> [RECORDS FOR THE TASK]
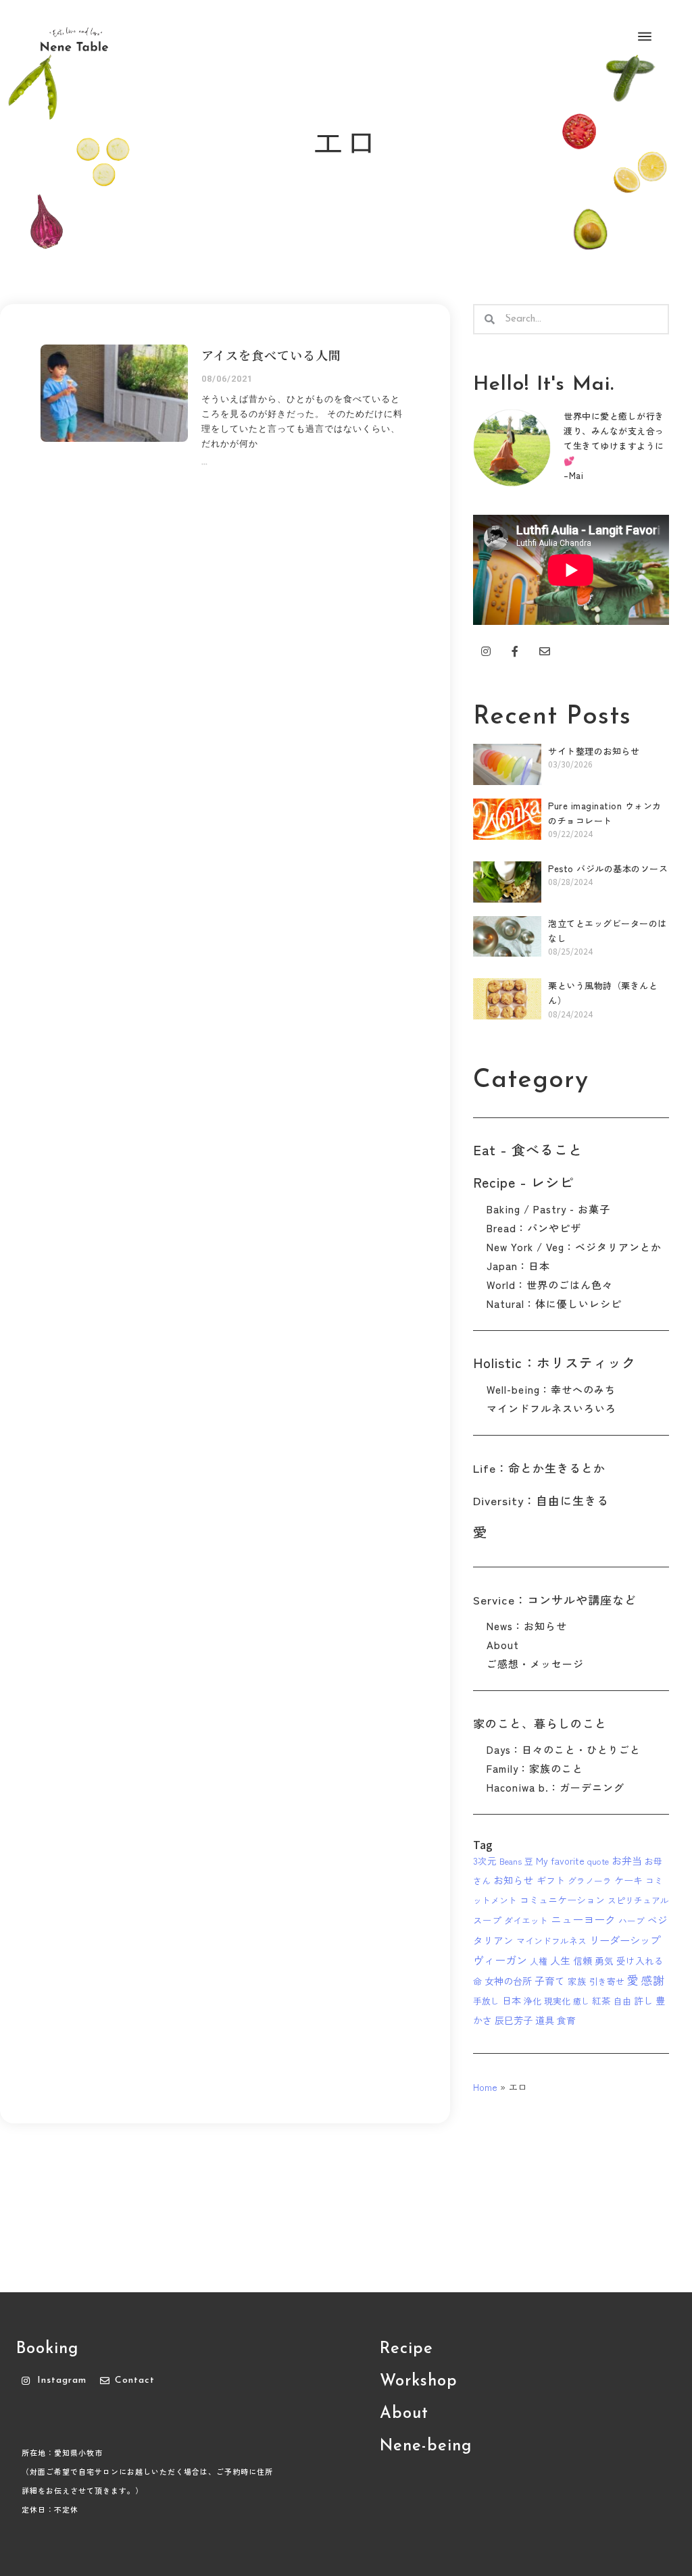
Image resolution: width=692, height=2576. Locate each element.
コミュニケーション (562, 1899)
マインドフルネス (551, 1940)
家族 (577, 1981)
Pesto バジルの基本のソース (608, 868)
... (204, 461)
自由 (622, 2000)
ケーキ (628, 1880)
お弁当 (627, 1860)
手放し (486, 2000)
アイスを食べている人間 (271, 354)
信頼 (582, 1960)
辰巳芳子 (514, 2020)
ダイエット (526, 1920)
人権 (538, 1960)
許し (643, 2000)
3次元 (485, 1860)
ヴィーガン (500, 1960)
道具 (544, 2020)
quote (598, 1860)
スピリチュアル (638, 1900)
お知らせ (513, 1880)
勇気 (604, 1960)
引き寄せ (606, 1981)
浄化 (532, 2000)
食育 (566, 2020)
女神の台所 (508, 1981)
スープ (487, 1920)
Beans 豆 (516, 1860)
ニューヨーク (583, 1919)
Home (485, 2087)
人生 (560, 1960)
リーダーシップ (624, 1939)
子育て (550, 1980)
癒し (581, 2000)
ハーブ (631, 1920)
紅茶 (601, 2000)
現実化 (557, 2000)
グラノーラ (590, 1880)
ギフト (551, 1880)
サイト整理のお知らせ (593, 750)
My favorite (560, 1860)
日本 (511, 2000)
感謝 (652, 1979)
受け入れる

> [EXERCISE DIRECTIONS] Leaving every image behind, repeat the data in full and exactly.

> [ANSWER BOX]
Image resolution: width=692, height=2576. Locate each element.
コミュニケーション (562, 1899)
マインドフルネス (551, 1940)
家族 (577, 1981)
Pesto バジルの基本のソース (608, 868)
... (204, 461)
自由 (622, 2000)
ケーキ (628, 1880)
お弁当 (627, 1860)
手放し (486, 2000)
アイスを食べている人間 (271, 354)
信頼 (582, 1960)
辰巳芳子 (514, 2020)
ダイエット (526, 1920)
人権 (538, 1960)
許し (643, 2000)
3次元 (485, 1860)
ヴィーガン (500, 1960)
道具 (544, 2020)
quote (598, 1860)
スピリチュアル (638, 1900)
お知らせ (513, 1880)
勇気 (604, 1960)
引き寄せ (606, 1981)
浄化 (532, 2000)
食育 (566, 2020)
女神の台所 (508, 1981)
スープ (487, 1920)
Beans 豆 (516, 1860)
ニューヨーク (583, 1919)
Home (485, 2087)
人生 (560, 1960)
リーダーシップ (624, 1939)
子育て (550, 1980)
癒し (581, 2000)
ハーブ (631, 1920)
紅茶 (601, 2000)
現実化 (557, 2000)
グラノーラ (590, 1880)
ギフト (551, 1880)
サイト整理のお知らせ (593, 750)
My favorite (560, 1860)
日本 (511, 2000)
感謝 (652, 1979)
受け入れる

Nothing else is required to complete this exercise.